Eso me bastó para dar por buena --ahora comprendo que con demasiada ligereza-- mi hipótesis de la amante de juventud. Haber descubierto, aunque fuese tardíamente, la vida secreta de Alcántara satisfizo mi orgullo profesional y me autorizó para referirme a mi amigo con mayor familiaridad: ``¿Qué le parece? Ya se nos fue el querido Tiburcio''. Mi interlocutora se sonó la nariz y repitió el nombre de Alcántara en tono de pregunta que me desconcertó y me causó ciertas dudas.
Me levanté y abrí la ventana para darle paso a la mosca. Cuando al fin se posó en la corona ajada se hizo en la capilla un silencio intolerable y lo rompí: ``Usted y Tiburcio no eran parientes ¿verdad? ¿Dónde se conocieron?''. La mujer me miró como si le hablara en un dialecto extraño, se quedó absorta en sus pensamientos y luego dijo: ``Tiburcio. ¡Qué curioso! Yo tuve un tío que se llamaba así. Lo apuñalaron en una cantina. Desde entonces pienso que todas las personas con ese nombre acaban mal. Este ¿de qué murió?''.
``¿Este?'', subrayé. La mujer se deslizó hasta la silla vecina: ``Perdón. Quise decir: su amigo''.
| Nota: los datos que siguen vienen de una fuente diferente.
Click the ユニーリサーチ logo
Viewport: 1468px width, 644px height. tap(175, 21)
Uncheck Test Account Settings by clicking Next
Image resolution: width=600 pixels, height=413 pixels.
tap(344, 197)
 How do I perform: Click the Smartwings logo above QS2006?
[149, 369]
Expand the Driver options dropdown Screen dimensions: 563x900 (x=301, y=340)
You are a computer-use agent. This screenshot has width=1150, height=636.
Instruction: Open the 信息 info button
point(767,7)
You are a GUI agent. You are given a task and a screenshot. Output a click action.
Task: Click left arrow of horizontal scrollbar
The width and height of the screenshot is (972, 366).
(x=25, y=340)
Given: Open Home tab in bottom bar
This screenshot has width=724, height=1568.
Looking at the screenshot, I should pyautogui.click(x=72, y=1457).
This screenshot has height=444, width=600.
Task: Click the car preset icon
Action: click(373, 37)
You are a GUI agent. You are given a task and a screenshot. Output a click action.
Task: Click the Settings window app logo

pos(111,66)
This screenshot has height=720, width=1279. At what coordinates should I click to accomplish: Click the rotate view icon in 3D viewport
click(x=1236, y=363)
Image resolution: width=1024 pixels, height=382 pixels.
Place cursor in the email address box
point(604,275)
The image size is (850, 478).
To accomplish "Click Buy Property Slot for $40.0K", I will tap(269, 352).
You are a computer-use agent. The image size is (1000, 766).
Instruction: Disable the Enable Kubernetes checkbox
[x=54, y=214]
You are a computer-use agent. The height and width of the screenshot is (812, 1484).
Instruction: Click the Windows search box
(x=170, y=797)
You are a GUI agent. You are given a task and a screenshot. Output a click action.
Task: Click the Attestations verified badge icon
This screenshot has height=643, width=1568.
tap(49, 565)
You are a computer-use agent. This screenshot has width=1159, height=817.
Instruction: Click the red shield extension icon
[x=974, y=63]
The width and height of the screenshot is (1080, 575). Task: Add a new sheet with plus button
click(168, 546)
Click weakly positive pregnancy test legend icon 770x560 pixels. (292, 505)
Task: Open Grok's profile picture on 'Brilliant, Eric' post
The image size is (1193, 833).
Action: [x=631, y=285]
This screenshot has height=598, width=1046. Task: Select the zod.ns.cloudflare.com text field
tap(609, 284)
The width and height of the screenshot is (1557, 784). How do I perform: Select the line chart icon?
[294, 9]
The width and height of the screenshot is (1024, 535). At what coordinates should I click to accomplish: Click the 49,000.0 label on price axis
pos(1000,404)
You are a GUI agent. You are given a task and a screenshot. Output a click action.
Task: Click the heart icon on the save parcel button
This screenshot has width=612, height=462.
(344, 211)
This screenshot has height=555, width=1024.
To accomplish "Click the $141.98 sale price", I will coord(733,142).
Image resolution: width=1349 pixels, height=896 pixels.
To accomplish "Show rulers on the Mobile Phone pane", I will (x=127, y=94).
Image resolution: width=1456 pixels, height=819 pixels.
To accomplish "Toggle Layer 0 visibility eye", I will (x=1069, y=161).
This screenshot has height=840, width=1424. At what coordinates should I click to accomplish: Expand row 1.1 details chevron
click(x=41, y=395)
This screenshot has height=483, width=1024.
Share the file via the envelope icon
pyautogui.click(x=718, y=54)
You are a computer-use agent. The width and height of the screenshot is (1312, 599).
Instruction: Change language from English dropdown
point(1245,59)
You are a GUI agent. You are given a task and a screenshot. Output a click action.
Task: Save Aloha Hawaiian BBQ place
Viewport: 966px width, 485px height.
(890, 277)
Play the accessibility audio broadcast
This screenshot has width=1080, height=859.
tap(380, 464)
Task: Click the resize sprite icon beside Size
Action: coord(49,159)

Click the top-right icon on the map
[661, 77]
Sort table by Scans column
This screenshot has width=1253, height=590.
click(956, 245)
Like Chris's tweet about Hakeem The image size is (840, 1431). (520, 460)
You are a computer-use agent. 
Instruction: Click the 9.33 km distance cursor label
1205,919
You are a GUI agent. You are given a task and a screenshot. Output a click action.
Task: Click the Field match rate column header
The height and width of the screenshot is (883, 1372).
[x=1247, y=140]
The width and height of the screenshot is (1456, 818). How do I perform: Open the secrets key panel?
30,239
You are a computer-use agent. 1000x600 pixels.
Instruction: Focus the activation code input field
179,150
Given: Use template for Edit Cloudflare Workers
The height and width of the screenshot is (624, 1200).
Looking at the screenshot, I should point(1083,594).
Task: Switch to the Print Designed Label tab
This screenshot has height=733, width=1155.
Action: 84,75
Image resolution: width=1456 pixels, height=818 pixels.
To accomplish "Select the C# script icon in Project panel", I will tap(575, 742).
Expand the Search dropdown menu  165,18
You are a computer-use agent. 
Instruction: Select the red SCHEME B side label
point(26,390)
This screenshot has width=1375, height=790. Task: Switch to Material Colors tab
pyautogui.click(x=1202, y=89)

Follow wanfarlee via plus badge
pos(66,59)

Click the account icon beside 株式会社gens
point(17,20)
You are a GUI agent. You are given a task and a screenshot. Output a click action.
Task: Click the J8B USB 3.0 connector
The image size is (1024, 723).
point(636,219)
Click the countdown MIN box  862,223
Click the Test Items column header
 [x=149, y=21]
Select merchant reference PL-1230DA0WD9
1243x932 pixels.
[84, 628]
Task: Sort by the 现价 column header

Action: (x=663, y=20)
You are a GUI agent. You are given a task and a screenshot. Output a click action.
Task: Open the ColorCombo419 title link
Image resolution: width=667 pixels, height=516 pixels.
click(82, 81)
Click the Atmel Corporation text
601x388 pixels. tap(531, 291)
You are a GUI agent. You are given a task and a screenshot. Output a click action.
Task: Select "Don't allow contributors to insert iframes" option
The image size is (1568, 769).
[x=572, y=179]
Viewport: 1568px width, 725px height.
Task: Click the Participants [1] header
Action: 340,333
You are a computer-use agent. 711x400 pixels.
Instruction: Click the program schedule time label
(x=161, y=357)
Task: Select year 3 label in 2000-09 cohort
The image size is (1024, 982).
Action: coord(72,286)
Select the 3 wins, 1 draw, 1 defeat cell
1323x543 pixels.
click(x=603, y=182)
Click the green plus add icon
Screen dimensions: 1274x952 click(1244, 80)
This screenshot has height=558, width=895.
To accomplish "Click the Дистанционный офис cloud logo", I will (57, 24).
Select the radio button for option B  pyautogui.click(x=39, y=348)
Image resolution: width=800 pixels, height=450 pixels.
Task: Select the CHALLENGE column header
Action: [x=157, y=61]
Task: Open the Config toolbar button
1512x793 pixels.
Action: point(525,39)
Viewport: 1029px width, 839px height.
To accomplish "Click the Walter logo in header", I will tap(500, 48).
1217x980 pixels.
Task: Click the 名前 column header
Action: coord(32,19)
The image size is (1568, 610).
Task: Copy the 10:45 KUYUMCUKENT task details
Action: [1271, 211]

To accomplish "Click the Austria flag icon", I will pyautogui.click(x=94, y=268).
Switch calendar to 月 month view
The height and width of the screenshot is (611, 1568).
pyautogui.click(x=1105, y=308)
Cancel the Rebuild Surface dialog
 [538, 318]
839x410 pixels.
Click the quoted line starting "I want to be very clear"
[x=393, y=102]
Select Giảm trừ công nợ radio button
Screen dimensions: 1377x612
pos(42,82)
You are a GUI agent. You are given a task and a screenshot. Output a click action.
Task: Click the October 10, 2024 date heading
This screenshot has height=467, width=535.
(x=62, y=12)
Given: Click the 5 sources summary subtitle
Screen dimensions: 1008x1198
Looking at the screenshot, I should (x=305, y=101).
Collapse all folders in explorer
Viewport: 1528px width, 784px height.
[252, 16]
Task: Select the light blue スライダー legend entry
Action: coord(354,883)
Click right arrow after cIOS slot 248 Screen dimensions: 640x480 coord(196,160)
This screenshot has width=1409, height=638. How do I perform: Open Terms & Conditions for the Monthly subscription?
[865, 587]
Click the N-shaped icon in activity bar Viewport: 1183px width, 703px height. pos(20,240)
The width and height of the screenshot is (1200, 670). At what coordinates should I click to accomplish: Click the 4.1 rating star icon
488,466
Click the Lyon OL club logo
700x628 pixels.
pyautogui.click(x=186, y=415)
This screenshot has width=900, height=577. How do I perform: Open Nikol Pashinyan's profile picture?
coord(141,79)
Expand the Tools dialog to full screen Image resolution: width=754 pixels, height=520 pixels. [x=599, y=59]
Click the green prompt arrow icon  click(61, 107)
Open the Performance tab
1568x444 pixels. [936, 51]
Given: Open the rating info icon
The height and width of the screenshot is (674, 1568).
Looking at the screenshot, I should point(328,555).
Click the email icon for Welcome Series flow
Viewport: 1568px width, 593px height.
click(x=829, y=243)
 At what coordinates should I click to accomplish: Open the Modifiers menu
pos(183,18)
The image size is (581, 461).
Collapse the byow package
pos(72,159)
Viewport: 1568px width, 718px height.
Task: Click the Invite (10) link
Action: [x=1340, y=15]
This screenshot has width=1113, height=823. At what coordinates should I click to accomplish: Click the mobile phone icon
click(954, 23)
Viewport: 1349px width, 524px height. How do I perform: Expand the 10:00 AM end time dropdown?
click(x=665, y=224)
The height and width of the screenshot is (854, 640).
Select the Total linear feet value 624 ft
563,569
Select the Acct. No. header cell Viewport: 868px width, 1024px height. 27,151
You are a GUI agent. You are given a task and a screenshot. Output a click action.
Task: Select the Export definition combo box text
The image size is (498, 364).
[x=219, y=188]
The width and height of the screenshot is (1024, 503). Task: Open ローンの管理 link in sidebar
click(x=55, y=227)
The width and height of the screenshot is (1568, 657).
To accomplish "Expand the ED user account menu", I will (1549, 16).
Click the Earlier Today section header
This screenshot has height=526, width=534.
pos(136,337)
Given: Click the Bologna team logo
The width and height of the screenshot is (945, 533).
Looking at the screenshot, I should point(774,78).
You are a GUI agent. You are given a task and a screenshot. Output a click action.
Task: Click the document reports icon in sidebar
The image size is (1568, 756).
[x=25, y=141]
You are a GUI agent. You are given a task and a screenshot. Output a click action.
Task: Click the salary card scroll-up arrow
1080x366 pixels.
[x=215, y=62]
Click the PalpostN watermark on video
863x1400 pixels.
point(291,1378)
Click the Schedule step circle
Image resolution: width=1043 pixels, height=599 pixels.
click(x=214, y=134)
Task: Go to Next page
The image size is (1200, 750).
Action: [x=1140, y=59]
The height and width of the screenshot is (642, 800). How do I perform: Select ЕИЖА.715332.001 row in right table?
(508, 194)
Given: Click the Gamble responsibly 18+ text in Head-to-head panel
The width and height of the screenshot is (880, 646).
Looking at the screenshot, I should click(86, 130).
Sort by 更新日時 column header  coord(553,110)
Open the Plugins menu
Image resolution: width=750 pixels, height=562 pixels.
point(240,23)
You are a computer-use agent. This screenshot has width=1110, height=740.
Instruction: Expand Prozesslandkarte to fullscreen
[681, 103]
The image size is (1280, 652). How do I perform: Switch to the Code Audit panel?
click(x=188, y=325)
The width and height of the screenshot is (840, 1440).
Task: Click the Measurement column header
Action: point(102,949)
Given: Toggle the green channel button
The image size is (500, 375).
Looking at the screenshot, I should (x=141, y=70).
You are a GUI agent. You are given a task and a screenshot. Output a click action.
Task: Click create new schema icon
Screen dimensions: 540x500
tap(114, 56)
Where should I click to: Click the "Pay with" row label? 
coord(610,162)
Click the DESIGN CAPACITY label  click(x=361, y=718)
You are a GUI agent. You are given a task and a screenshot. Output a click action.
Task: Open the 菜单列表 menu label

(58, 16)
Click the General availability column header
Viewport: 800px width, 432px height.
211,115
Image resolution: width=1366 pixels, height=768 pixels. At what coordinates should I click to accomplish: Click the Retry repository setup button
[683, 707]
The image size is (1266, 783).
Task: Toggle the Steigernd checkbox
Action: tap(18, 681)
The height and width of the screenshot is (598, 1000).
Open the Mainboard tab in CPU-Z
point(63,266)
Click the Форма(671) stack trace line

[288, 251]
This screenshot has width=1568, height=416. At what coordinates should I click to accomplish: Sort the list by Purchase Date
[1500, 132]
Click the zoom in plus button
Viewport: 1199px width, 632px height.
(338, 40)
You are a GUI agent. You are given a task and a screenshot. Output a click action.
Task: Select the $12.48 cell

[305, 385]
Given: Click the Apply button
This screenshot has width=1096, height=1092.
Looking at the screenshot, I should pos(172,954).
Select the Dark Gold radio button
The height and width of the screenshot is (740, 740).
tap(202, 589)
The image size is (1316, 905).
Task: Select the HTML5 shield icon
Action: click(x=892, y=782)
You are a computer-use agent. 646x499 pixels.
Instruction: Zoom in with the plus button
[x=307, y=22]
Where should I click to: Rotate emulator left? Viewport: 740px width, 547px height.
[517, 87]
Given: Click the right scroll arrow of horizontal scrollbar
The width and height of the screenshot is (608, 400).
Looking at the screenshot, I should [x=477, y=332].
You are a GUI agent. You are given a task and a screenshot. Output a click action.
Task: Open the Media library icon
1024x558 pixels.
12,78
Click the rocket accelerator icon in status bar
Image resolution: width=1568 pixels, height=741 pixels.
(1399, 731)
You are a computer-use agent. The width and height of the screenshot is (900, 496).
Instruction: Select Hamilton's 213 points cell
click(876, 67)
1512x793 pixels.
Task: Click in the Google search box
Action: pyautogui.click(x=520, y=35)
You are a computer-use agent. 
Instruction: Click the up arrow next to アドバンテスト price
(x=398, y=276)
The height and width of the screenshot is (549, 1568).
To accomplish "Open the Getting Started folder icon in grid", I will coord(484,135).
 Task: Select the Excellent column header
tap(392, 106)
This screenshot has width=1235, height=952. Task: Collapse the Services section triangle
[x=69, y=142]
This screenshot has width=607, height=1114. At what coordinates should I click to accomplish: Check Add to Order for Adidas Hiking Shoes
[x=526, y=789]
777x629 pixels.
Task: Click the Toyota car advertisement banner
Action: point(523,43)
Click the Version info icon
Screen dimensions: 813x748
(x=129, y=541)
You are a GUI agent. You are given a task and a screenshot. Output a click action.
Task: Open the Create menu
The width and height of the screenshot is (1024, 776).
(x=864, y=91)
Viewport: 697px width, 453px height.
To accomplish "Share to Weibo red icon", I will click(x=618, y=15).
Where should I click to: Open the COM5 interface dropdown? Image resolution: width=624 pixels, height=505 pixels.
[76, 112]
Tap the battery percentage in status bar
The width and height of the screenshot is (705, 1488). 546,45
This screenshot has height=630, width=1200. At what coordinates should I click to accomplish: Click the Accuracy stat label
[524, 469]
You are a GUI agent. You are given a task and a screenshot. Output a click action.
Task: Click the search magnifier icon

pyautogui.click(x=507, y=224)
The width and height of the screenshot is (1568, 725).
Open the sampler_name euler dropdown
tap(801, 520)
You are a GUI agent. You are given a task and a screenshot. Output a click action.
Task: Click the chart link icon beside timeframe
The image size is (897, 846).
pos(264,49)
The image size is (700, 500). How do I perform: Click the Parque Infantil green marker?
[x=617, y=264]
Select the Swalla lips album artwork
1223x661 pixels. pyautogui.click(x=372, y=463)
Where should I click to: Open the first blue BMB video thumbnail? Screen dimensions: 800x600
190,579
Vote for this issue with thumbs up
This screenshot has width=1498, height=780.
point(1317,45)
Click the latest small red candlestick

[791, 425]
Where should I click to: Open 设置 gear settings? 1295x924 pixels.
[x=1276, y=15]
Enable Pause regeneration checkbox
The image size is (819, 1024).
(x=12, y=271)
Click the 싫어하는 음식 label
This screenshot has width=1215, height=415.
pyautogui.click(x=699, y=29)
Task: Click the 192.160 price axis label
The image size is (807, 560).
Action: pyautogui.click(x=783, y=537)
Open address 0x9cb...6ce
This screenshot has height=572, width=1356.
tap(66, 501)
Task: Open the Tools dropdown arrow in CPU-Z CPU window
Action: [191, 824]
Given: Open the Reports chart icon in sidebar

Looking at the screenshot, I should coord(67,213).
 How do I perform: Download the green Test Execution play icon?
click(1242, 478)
``Un problema cardiaco. Jamás imaginé que padeciera del corazón. Tiburcio fue un hombre muy reservado en todo. Con decirle que no sé si tiene familia, una mujer...'' Me decepcionó ver que mi interlocutora continuaba inmutable, y seguí hablando: ``Tuve un día espantoso. Ni siquiera pude ir a trabajar. Me enteré de la desgracia en la tarde, cuando llamé por teléfono a la oficina. ¿Usted cómo se enteró?''
La mujercita frunció las cejas: ``¿De qué?'' El disgusto que había sentido al ver desplomarse mi hipótesis de la amante de juventud se convirtió en impaciencia: ``Pues de la muerte de Alcántara''. Entonces escuché algo inesperado: ``¿Sabe? No tengo familia. Hace poco estuve gravísima. De no haber sido porque una vecina malició que algo me sucedía, creo que me hubiera muerto, solita, en mi cuarto. De milagro me salvé de una cosa tan horrible...''
La desconocida debió adivinar mi confusión porque se apresuró a decirme: ``Me dieron de alta el 20 de abril, hace un año. Ese día le prometí a Nuestro Señor que el 20 de cada mes visitaría las funerarias para rezarle a algún difunto y acompañarlo, de modo que no se vaya tan solo''. Ante tal explicación no se me ocurrió nada qué comentar. Estuvimos un buen rato en silencio, hasta que la mujercita habló de nuevo: ``Al cumplir mi promesa quedo bien con Nuestro Señor y de paso lloro por adelantado mi propia muerte. ¿Comprende?''
No, no comprendía nada, ni siquiera la frase que la mujer pronunció desde la puerta de la capilla fúnebre: ``Ya los acompañé, ya me voy. No me despido porque a lo mejor volvemos a encontrarnos''. Cuando me quedé otra vez solo sentí un miedo horrible: tuve la sensación de que yo también estaba muerto y de que la desconocida había llorado por mí. Inmovilizado por el miedo, sólo oía mi corazón. Luego escuché el zumbido de una mosca y la bendije.